ECLI:NL:RVS:2023:227
Raad van State
- Hoger beroep
- J. Schipper-Spanninga
- Rechtspraak.nl
Hoger beroep tegen de bewaring van een vreemdeling door de staatssecretaris van Justitie en Veiligheid
Op 19 januari 2023 heeft de Afdeling bestuursrechtspraak van de Raad van State uitspraak gedaan in een hoger beroep van een vreemdeling tegen een eerdere uitspraak van de rechtbank Den Haag. De vreemdeling was op 26 december 2022 in bewaring gesteld door de staatssecretaris van Justitie en Veiligheid. De rechtbank had op 6 januari 2023 het beroep van de vreemdeling ongegrond verklaard en het verzoek om schadevergoeding afgewezen. De vreemdeling, vertegenwoordigd door mr. H. Palanciyan, heeft hiertegen hoger beroep ingesteld.
De Raad van State heeft in zijn uitspraak de motivering van de rechtbank overgenomen en geconcludeerd dat het hoger beroep niet leidt tot vernietiging van de uitspraak van de rechtbank. De rechtbank had terecht geoordeeld en de redenen die in het hogerberoepschrift zijn aangevoerd, bevatten geen vragen die in het belang van de rechtseenheid, rechtsontwikkeling of rechtsbescherming beantwoord moeten worden. Daarom is het hoger beroep ongegrond verklaard en wordt de uitspraak van de rechtbank bevestigd.
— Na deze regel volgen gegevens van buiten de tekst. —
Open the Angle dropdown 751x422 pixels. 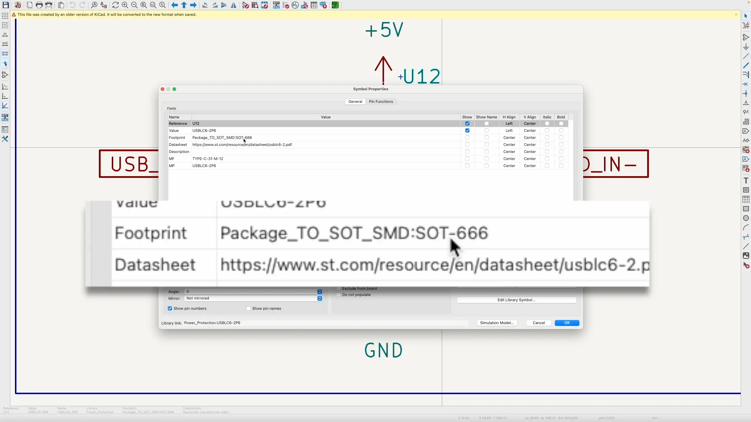click(x=319, y=291)
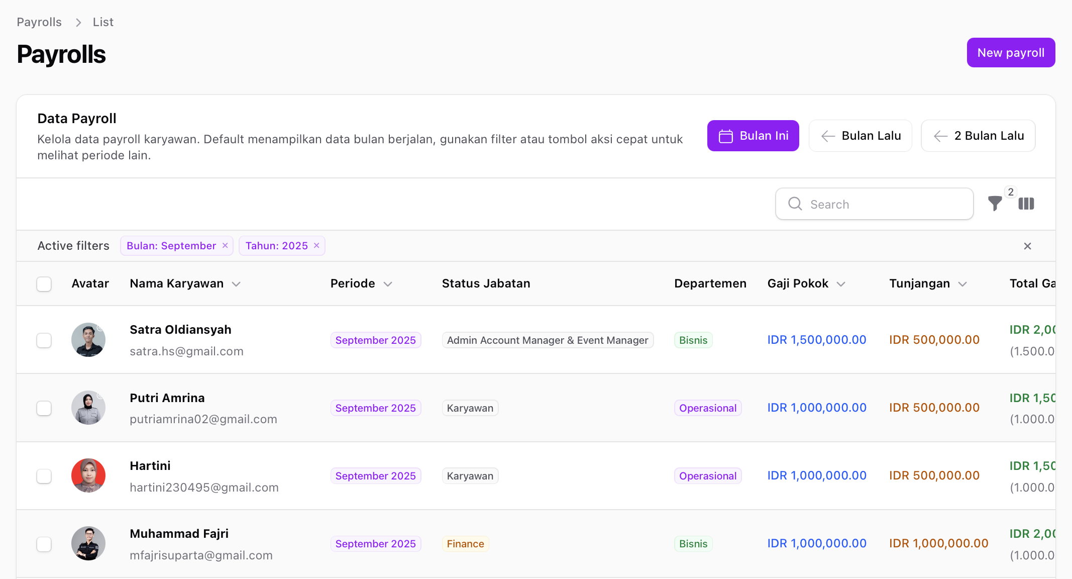Expand the Periode column chevron

tap(388, 283)
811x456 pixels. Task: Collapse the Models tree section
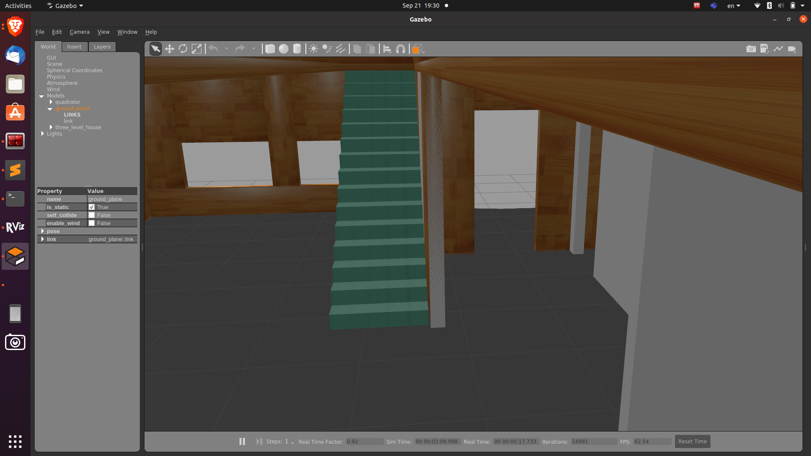(41, 96)
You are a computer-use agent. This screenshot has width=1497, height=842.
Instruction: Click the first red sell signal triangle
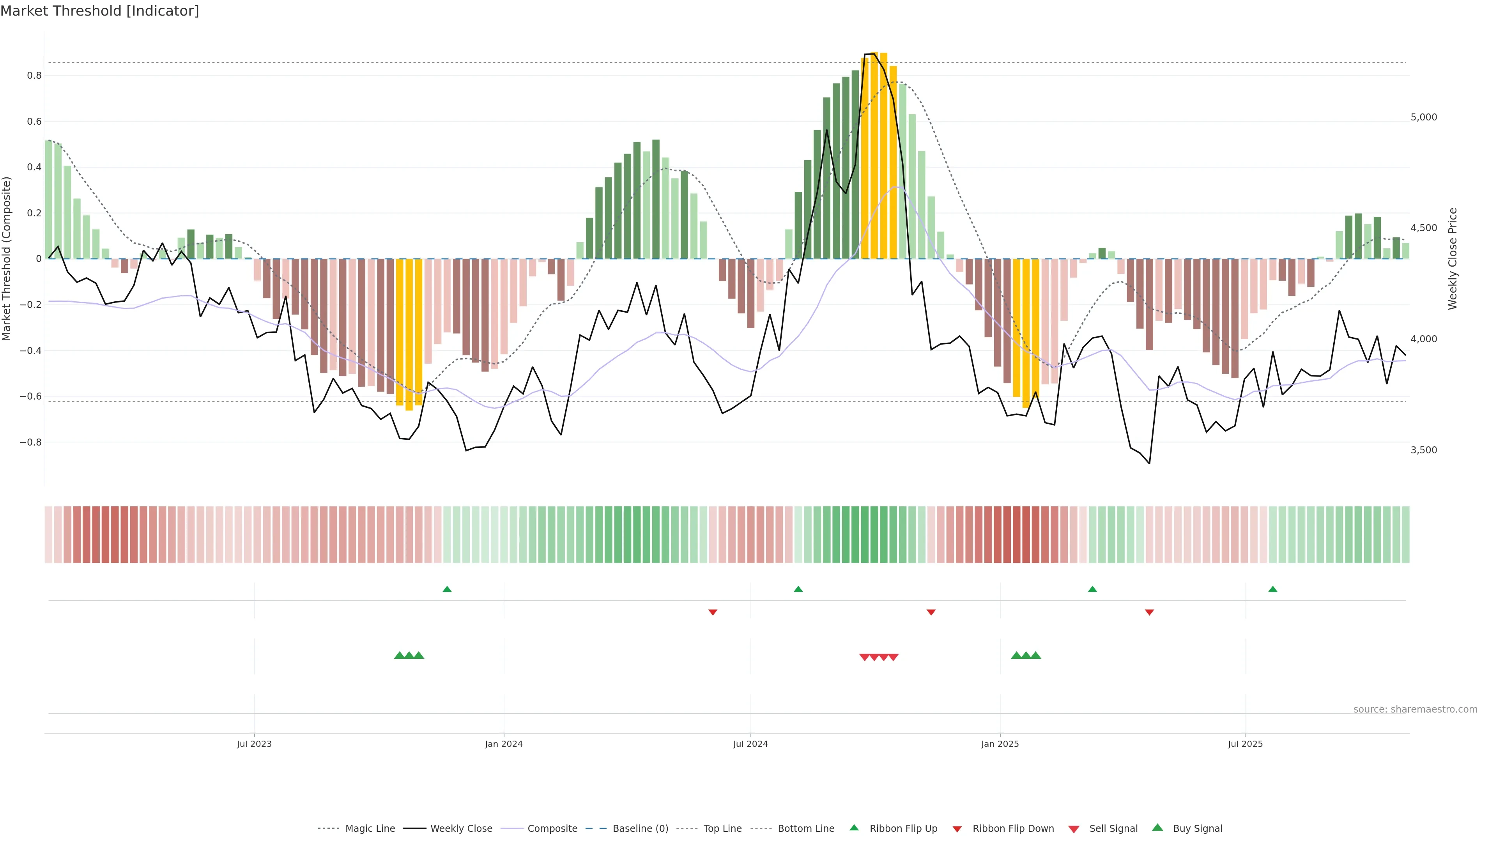click(x=864, y=657)
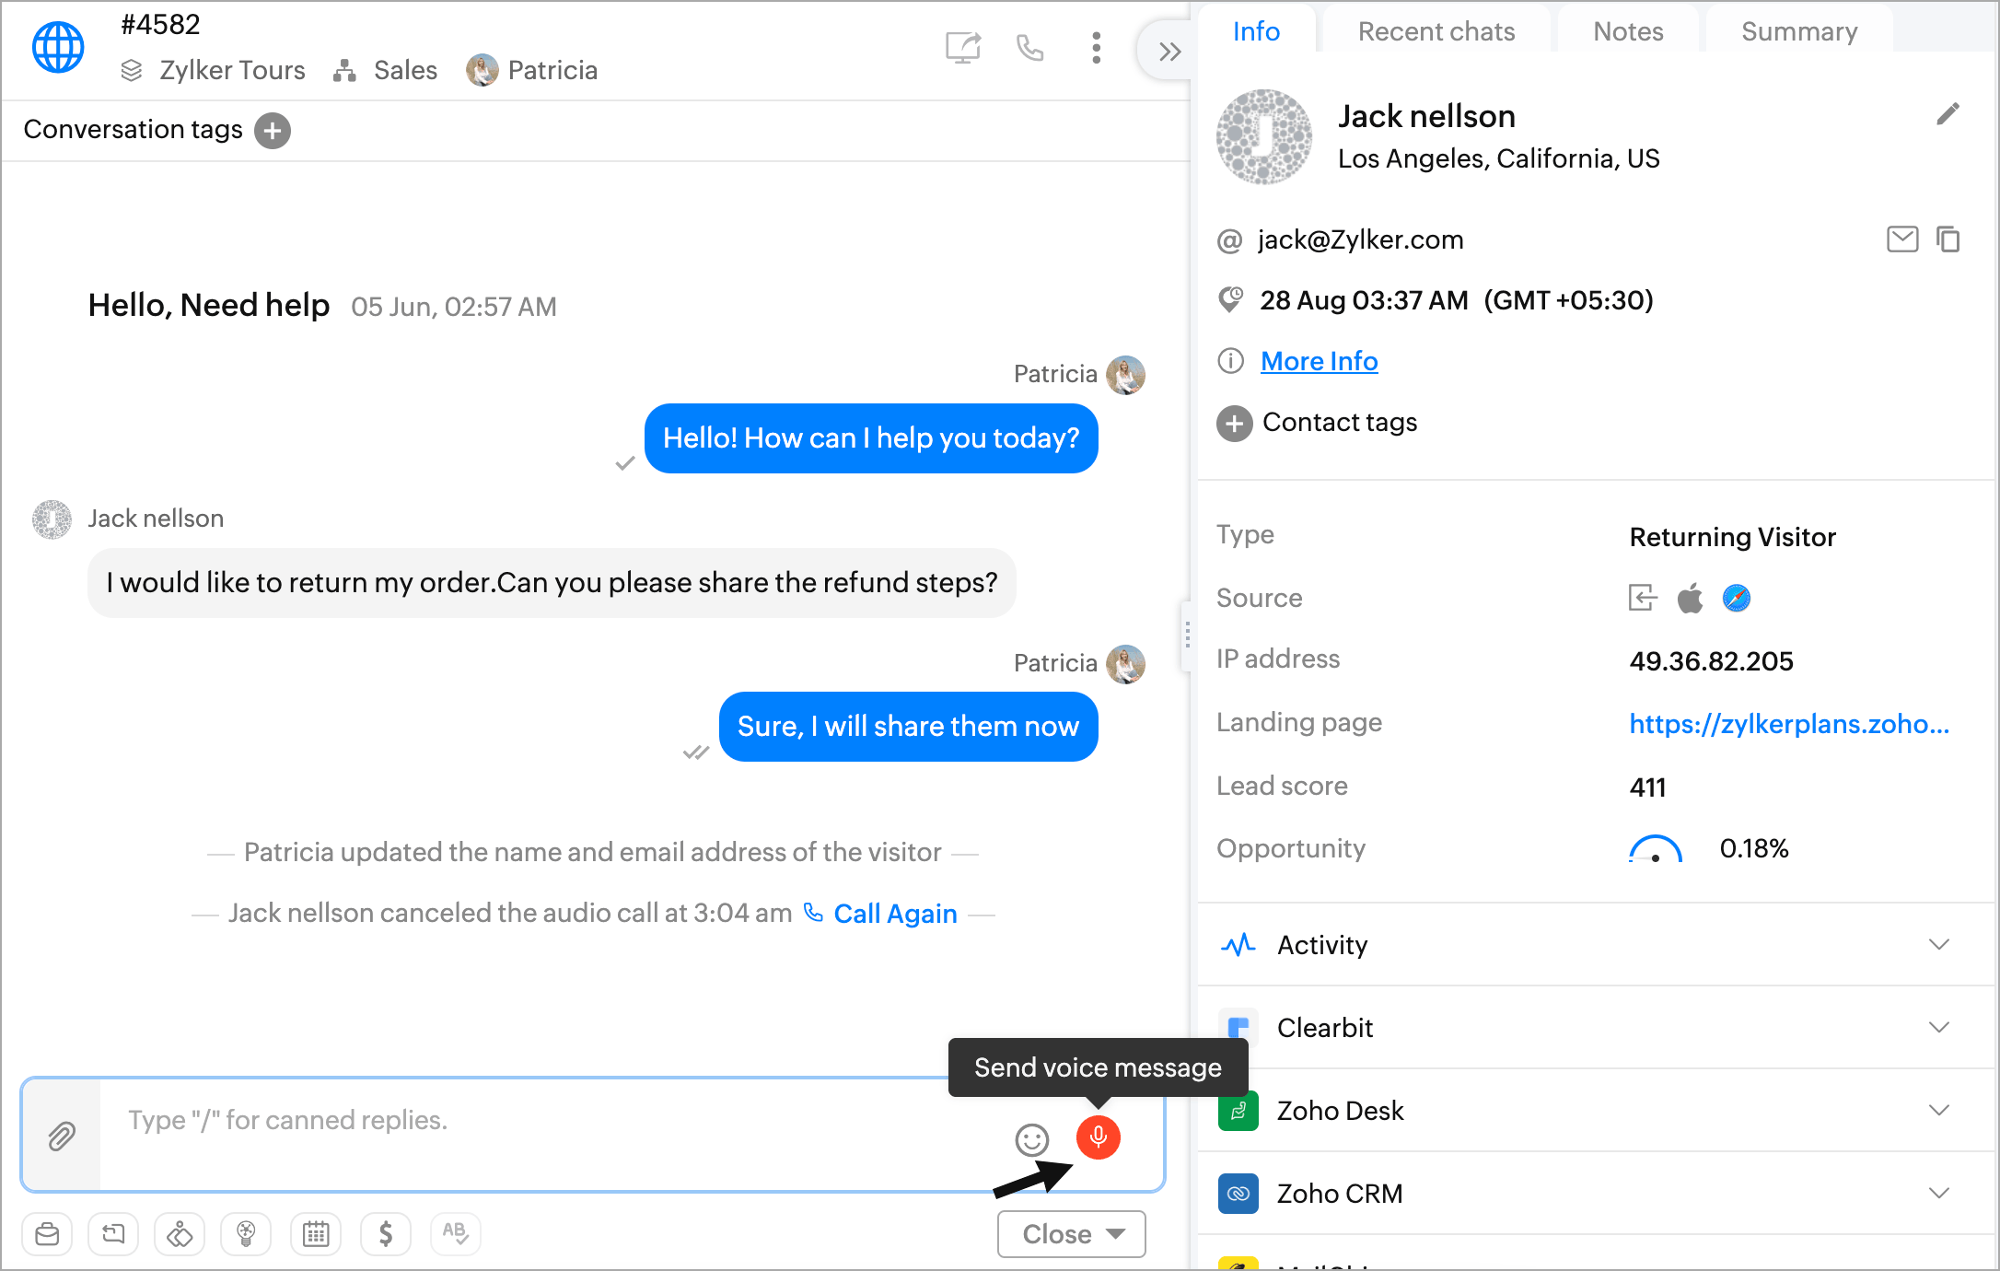
Task: Click the dollar sign icon in bottom toolbar
Action: click(386, 1233)
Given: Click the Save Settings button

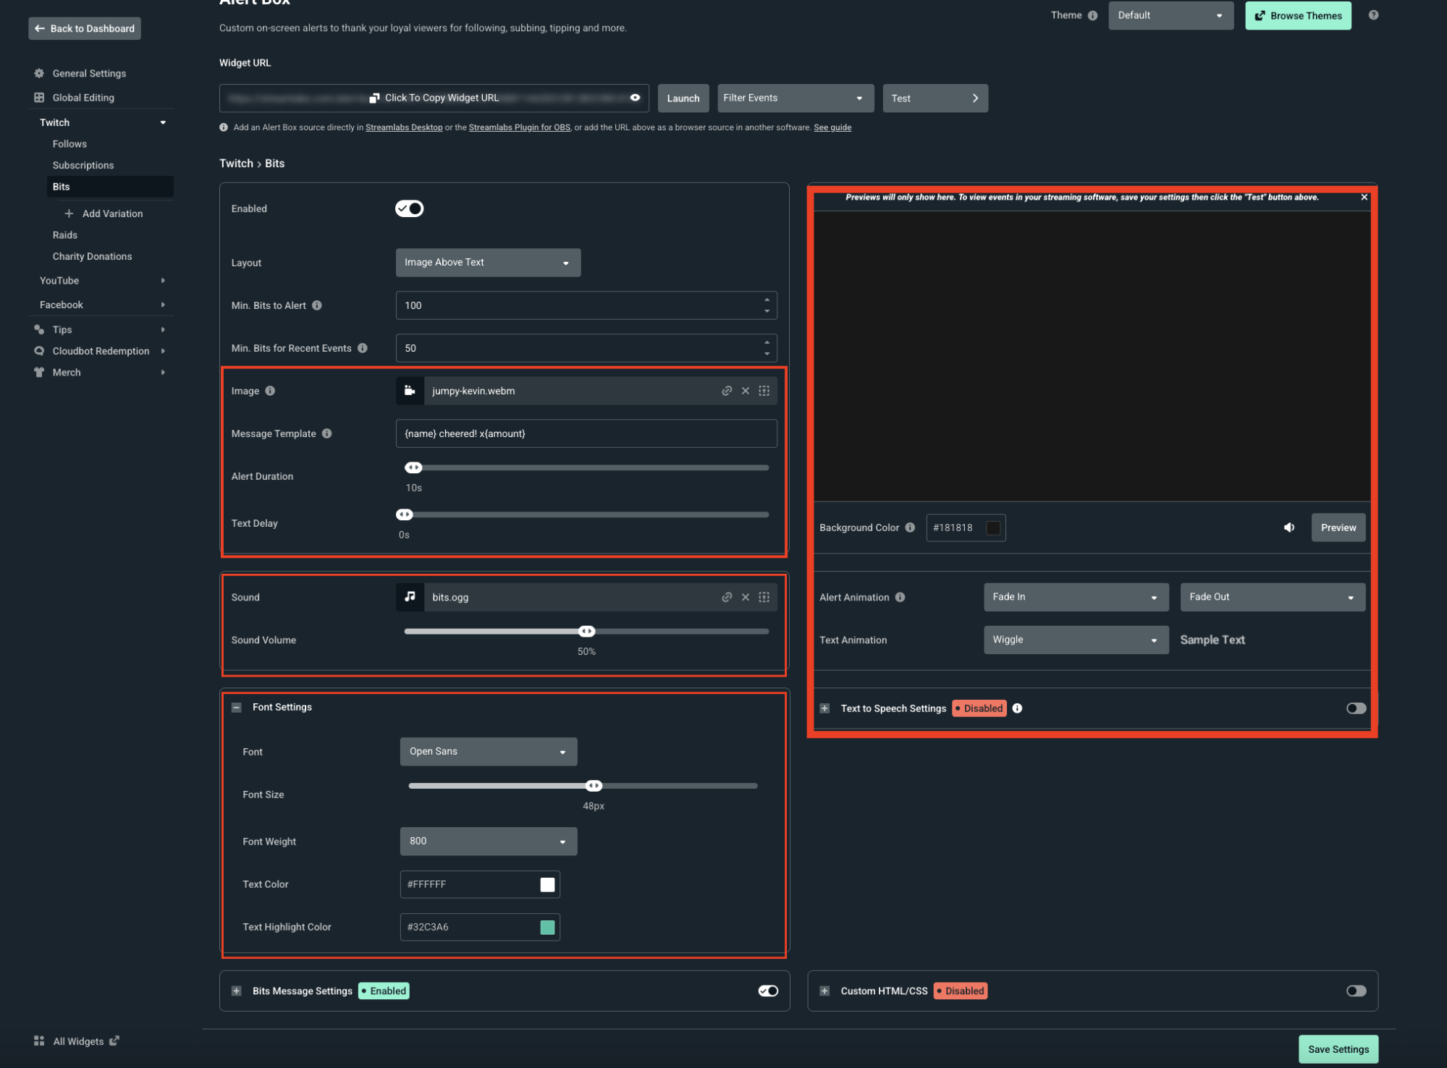Looking at the screenshot, I should (1338, 1049).
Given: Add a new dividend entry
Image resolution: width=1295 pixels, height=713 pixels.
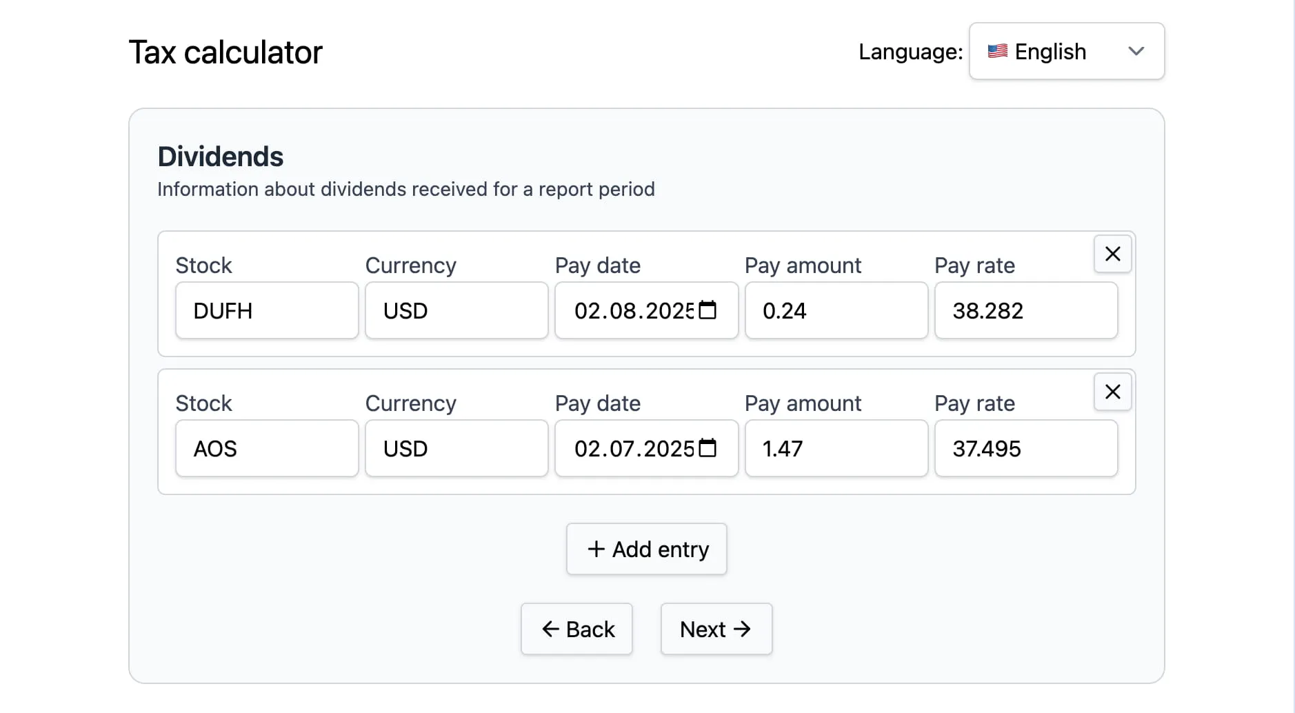Looking at the screenshot, I should click(x=646, y=549).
De staatssecretaris van Justitie en Veiligheid hoeft geen proceskosten te vergoeden. De uitspraak is gedaan door mr. J. Schipper-Spanninga, lid van de enkelvoudige kamer, in tegenwoordigheid van mr. J.A. Verweij, griffier. De uitspraak is openbaar uitgesproken op 19 januari 2023.